Oxygen-ion irradiation showed higher biological effectiveness and more persistent DNA damage than carbon ions or photons in pancreatic cancer cells.

KEY POINTS

  • This in vitro study compared photon, carbon-ion, and oxygen-ion irradiation in PANC-1 and BxPC-3 human pancreatic cancer cell lines, with and without gemcitabine. Experiments were conducted under normoxic conditions.
  • Oxygen ions produced the greatest reduction in clonogenic survival. At 10% survival, relative biological effectiveness was 4.2 versus 2.6 for oxygen versus carbon ions in PANC-1 cells and 4.4 versus 2.8 in BxPC-3 cells.
  • At 50% survival, relative biological effectiveness was 5.8 versus 2.4 in PANC-1 cells and approximately 4.4 versus 2.9 in BxPC-3 cells for oxygen versus carbon ions.
  • Gemcitabine produced pronounced radiosensitization with photons and carbon ions, whereas its interaction with oxygen ions was mainly additive.
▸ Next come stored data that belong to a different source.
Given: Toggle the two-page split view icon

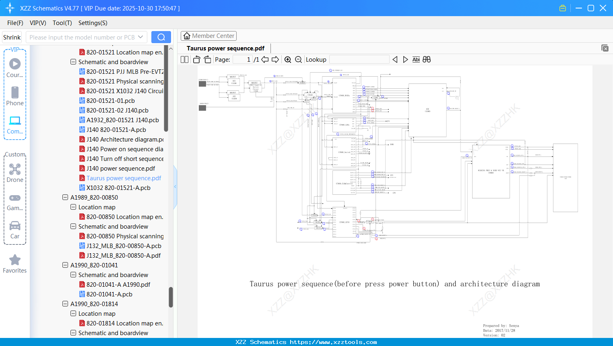Looking at the screenshot, I should pos(185,60).
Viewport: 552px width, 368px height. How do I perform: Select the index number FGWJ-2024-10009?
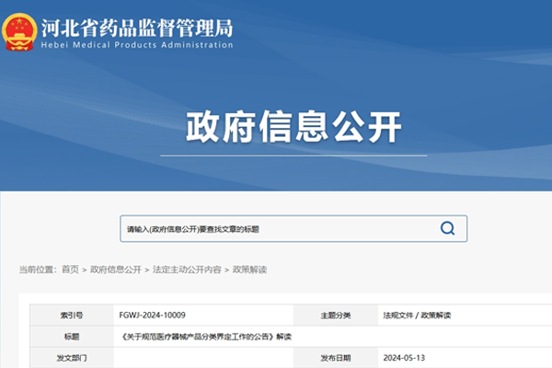(150, 315)
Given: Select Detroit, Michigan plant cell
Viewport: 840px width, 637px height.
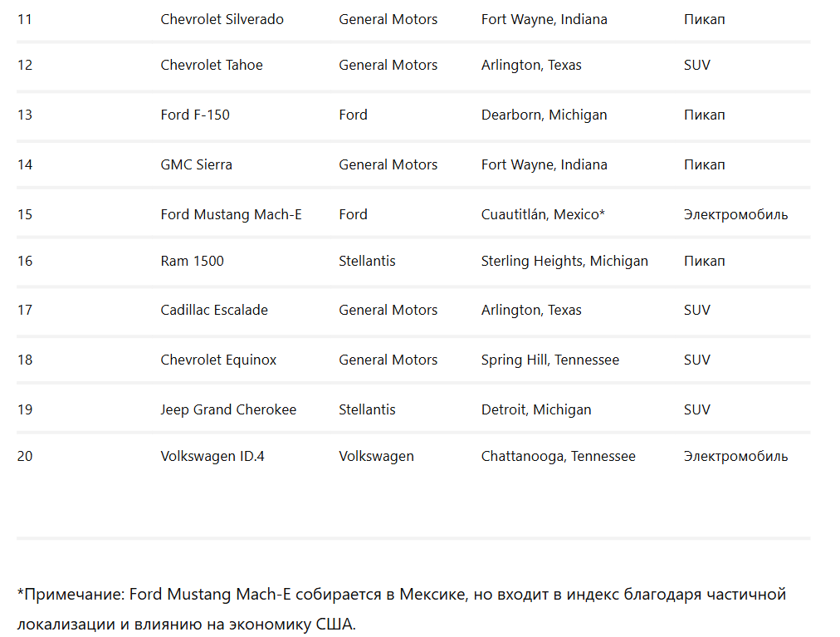Looking at the screenshot, I should click(535, 409).
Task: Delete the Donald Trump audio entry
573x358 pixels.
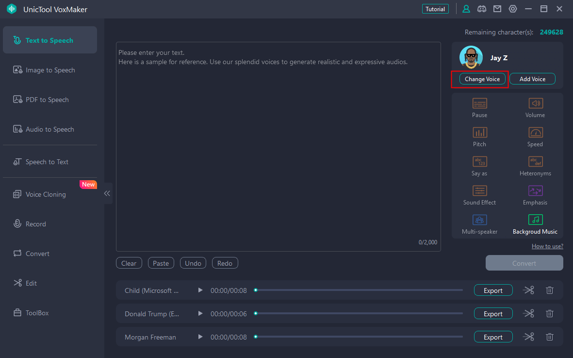Action: click(549, 313)
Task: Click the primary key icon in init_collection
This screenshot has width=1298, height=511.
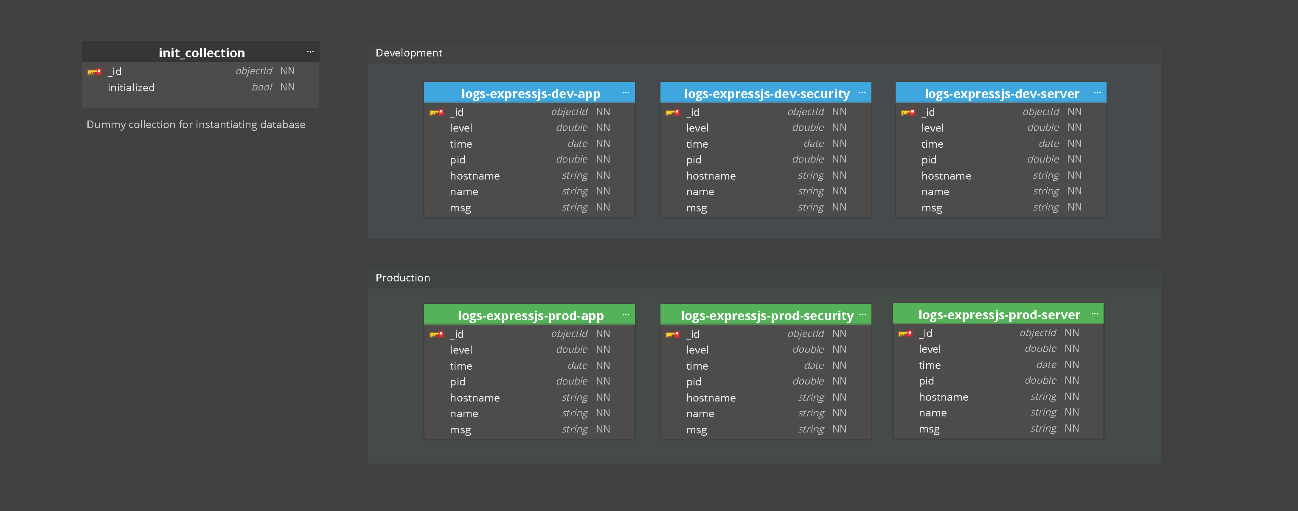Action: (94, 72)
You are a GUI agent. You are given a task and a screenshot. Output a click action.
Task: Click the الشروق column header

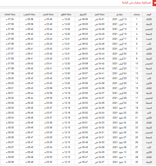point(83,14)
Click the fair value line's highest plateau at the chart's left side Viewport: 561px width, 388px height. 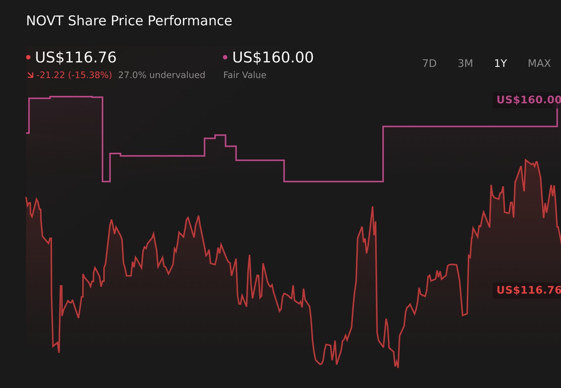coord(71,97)
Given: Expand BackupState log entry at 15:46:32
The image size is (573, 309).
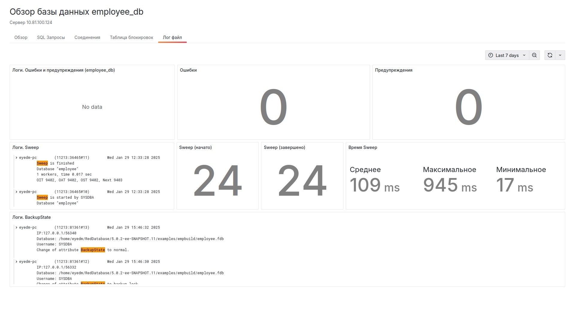Looking at the screenshot, I should [16, 227].
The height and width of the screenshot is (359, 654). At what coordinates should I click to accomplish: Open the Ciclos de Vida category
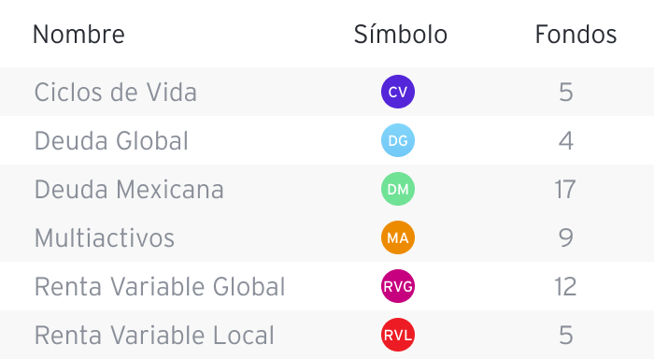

Oxygen ions nevertheless retained high intrinsic cytotoxicity.
  • Oxygen-ion irradiation generated larger and more persistent γH2AX foci, prolonged DNA-damage response activity, and more complex micronuclear damage. However, the oxygen beam used a dose-averaged linear energy transfer of approximately 145 keV/µm, higher than the carbon-ion value of 92 keV/µm and above levels typically used clinically.

CLINICAL TAKEAWAY

Oxygen ions showed a clear radiobiological advantage over carbon ions and photons in pancreatic cancer cell lines, supporting further investigation for highly radioresistant disease. However, the findings are preclinical, were generated at high experimental linear energy transfer, and include no in vivo efficacy or normal-tissue toxicity data, so they are preliminary and not practice-changing.